## What is needed
Below are some entries. Repeat exactly the lines from the one with "Discografia (110, 296)" through the one with "Magdeburg’da göçmen esnaftan", and only those.

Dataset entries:

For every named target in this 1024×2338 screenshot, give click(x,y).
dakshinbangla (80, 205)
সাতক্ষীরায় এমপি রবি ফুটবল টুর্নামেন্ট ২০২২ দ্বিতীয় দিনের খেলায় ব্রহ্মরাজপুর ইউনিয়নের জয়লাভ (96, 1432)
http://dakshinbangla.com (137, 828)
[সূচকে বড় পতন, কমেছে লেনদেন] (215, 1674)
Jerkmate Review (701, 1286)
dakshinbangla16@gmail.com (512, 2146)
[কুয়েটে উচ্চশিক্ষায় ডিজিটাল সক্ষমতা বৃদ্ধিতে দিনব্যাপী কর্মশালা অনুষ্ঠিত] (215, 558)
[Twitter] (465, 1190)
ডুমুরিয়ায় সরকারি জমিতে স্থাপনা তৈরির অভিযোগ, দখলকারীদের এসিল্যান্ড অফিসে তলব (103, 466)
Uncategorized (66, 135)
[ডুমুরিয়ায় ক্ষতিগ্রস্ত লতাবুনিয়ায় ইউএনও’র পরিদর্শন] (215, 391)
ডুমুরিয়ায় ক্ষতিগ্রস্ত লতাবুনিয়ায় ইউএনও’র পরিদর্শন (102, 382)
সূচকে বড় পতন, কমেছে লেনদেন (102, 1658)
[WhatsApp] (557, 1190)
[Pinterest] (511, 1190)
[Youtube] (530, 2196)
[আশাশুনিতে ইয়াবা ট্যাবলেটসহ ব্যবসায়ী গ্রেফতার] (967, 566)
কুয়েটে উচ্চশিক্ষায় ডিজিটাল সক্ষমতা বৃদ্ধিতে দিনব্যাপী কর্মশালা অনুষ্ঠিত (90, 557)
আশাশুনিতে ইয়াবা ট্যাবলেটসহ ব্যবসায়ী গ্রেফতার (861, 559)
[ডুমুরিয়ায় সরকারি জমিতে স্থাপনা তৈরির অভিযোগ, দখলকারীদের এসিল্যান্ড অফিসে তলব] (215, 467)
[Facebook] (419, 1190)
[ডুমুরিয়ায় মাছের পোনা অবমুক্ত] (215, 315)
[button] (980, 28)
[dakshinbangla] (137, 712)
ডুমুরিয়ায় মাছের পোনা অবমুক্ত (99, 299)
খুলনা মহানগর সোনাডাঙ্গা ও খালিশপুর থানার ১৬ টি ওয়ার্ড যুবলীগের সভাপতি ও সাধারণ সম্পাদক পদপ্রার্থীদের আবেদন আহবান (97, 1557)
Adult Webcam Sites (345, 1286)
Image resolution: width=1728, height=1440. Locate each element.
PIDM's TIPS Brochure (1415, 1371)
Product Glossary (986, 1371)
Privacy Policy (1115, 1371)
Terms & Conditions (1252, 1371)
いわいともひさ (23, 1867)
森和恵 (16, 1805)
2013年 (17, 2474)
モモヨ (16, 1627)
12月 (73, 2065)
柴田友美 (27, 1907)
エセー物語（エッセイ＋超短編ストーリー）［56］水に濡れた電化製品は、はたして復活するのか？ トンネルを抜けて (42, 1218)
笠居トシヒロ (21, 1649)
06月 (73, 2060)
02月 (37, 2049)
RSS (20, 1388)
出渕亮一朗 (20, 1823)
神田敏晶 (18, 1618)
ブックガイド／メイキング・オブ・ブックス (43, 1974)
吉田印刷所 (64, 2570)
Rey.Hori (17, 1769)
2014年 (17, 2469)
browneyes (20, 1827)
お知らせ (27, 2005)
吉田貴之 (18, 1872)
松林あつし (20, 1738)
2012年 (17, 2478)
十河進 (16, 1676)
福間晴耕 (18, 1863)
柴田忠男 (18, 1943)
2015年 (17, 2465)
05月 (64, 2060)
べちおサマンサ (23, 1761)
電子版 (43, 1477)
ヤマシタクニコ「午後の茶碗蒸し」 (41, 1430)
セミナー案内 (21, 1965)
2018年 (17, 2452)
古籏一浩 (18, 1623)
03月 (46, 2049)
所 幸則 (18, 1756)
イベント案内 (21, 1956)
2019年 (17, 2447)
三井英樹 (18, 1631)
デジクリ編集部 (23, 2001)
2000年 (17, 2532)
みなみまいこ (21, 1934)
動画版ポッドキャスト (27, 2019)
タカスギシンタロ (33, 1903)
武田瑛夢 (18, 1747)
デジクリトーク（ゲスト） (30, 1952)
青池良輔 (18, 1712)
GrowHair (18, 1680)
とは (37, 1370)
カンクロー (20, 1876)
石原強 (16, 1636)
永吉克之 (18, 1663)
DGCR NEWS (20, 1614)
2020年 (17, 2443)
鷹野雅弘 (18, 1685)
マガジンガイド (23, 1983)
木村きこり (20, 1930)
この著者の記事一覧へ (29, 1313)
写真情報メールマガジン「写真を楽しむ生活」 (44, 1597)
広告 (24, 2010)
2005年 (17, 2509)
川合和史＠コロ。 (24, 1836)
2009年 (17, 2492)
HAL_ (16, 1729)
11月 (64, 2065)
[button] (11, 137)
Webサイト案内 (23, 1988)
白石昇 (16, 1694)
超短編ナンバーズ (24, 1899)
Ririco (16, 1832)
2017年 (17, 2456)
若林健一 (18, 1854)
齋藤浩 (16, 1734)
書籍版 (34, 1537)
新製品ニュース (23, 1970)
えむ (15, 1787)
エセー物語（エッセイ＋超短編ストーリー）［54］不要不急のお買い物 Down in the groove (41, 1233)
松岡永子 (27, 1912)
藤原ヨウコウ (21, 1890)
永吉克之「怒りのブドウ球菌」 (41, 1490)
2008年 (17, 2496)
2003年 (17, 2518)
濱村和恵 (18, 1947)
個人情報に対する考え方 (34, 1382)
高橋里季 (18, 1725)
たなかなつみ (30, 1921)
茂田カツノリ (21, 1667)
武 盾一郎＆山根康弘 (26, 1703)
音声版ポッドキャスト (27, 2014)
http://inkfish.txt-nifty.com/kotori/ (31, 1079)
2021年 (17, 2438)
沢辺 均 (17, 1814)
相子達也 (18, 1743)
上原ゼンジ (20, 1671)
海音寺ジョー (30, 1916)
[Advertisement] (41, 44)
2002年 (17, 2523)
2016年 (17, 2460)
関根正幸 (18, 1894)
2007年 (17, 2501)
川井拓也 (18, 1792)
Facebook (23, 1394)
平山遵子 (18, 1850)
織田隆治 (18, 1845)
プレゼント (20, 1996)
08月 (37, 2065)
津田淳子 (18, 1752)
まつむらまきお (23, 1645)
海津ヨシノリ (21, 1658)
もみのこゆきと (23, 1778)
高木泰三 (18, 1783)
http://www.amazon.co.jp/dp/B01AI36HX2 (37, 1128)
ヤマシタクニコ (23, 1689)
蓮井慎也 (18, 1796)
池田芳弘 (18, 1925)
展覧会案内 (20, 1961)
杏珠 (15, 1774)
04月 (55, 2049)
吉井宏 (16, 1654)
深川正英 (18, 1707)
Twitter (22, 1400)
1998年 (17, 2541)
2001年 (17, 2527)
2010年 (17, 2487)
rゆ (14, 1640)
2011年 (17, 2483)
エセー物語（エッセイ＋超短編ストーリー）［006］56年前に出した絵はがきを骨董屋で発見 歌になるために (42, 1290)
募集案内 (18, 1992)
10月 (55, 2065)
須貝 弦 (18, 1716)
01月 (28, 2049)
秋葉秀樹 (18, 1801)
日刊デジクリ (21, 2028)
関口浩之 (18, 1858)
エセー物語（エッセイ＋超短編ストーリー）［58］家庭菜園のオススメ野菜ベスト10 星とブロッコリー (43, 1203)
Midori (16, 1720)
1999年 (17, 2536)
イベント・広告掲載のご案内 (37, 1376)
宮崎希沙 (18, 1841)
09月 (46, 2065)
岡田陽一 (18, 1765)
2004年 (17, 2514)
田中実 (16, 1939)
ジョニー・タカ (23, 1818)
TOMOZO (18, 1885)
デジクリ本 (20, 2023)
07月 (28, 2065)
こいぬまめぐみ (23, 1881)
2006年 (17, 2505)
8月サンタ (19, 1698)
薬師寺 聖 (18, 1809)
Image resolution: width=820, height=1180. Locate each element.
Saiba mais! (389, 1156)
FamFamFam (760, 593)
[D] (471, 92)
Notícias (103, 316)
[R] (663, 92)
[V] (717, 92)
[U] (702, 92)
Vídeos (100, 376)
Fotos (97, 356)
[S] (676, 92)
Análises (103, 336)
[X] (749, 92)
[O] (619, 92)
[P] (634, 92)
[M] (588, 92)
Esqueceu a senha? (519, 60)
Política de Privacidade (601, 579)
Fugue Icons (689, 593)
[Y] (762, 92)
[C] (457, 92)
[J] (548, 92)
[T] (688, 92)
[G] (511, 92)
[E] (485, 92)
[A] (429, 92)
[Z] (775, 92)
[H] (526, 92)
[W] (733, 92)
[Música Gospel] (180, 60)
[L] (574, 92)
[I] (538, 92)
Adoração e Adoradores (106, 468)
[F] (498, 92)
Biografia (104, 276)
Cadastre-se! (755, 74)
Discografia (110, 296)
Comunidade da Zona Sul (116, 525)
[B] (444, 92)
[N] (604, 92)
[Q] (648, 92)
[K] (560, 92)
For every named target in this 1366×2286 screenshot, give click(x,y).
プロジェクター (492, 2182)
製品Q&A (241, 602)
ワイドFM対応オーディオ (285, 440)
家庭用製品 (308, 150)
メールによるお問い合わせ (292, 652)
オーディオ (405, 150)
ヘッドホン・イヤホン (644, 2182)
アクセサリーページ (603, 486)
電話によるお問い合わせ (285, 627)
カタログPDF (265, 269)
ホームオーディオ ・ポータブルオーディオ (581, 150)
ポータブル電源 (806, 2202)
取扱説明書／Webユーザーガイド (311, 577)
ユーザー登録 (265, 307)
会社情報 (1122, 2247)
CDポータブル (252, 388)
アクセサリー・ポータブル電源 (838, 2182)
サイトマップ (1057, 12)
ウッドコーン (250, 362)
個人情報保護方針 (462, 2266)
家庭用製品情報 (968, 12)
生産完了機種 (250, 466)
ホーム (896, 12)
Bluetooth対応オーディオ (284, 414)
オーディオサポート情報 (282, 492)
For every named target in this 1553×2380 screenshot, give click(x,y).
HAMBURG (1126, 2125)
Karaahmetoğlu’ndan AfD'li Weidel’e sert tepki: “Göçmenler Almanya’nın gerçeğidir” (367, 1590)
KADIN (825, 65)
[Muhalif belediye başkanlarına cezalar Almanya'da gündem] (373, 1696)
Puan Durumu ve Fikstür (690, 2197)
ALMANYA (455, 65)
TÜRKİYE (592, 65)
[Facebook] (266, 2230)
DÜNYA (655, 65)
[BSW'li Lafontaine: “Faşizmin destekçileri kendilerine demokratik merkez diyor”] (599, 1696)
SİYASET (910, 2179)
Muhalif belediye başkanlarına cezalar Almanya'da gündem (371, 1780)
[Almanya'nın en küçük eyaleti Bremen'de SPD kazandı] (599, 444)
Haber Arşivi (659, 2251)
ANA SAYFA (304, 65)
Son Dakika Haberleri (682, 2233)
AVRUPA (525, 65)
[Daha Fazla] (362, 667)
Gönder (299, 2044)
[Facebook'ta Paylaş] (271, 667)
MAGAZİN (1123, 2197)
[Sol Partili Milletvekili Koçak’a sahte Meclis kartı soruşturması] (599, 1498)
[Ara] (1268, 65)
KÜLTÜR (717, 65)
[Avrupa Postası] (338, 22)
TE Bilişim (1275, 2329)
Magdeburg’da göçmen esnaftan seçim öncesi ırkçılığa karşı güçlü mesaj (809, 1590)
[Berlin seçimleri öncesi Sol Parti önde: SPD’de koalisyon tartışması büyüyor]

## Response
Discografia (110, 296)
Comunidade da Zona Sul (116, 525)
[B] (444, 92)
[N] (604, 92)
[Q] (648, 92)
[K] (560, 92)
For every named target in this 1366×2286 screenshot, give click(x,y).
プロジェクター (492, 2182)
製品Q&A (241, 602)
ワイドFM対応オーディオ (285, 440)
家庭用製品 (308, 150)
メールによるお問い合わせ (292, 652)
オーディオ (405, 150)
ヘッドホン・イヤホン (644, 2182)
アクセサリーページ (603, 486)
電話によるお問い合わせ (285, 627)
カタログPDF (265, 269)
ホームオーディオ ・ポータブルオーディオ (581, 150)
ポータブル電源 (806, 2202)
取扱説明書／Webユーザーガイド (311, 577)
ユーザー登録 (265, 307)
会社情報 (1122, 2247)
CDポータブル (252, 388)
アクセサリー・ポータブル電源 (838, 2182)
サイトマップ (1057, 12)
ウッドコーン (250, 362)
個人情報保護方針 (462, 2266)
家庭用製品情報 (968, 12)
生産完了機種 (250, 466)
ホーム (896, 12)
Bluetooth対応オーディオ (284, 414)
オーディオサポート情報 (282, 492)
For every named target in this 1553×2380 screenshot, give click(x,y).
HAMBURG (1126, 2125)
Karaahmetoğlu’ndan AfD'li Weidel’e sert tepki: “Göçmenler Almanya’nın gerçeğidir” (367, 1590)
KADIN (825, 65)
[Muhalif belediye başkanlarına cezalar Almanya'da gündem] (373, 1696)
Puan Durumu ve Fikstür (690, 2197)
ALMANYA (455, 65)
TÜRKİYE (592, 65)
[Facebook] (266, 2230)
DÜNYA (655, 65)
[BSW'li Lafontaine: “Faşizmin destekçileri kendilerine demokratik merkez diyor”] (599, 1696)
SİYASET (910, 2179)
Muhalif belediye başkanlarına cezalar Almanya'da gündem (371, 1780)
[Almanya'nın en küçük eyaleti Bremen'de SPD kazandı] (599, 444)
Haber Arşivi (659, 2251)
ANA SAYFA (304, 65)
Son Dakika Haberleri (682, 2233)
AVRUPA (525, 65)
[Daha Fazla] (362, 667)
Gönder (299, 2044)
[Facebook'ta Paylaş] (271, 667)
MAGAZİN (1123, 2197)
[Sol Partili Milletvekili Koçak’a sahte Meclis kartı soruşturması] (599, 1498)
[Ara] (1268, 65)
KÜLTÜR (717, 65)
[Avrupa Postası] (338, 22)
TE Bilişim (1275, 2329)
Magdeburg’da göçmen esnaftan seçim öncesi ırkçılığa karşı güçlü mesaj (809, 1590)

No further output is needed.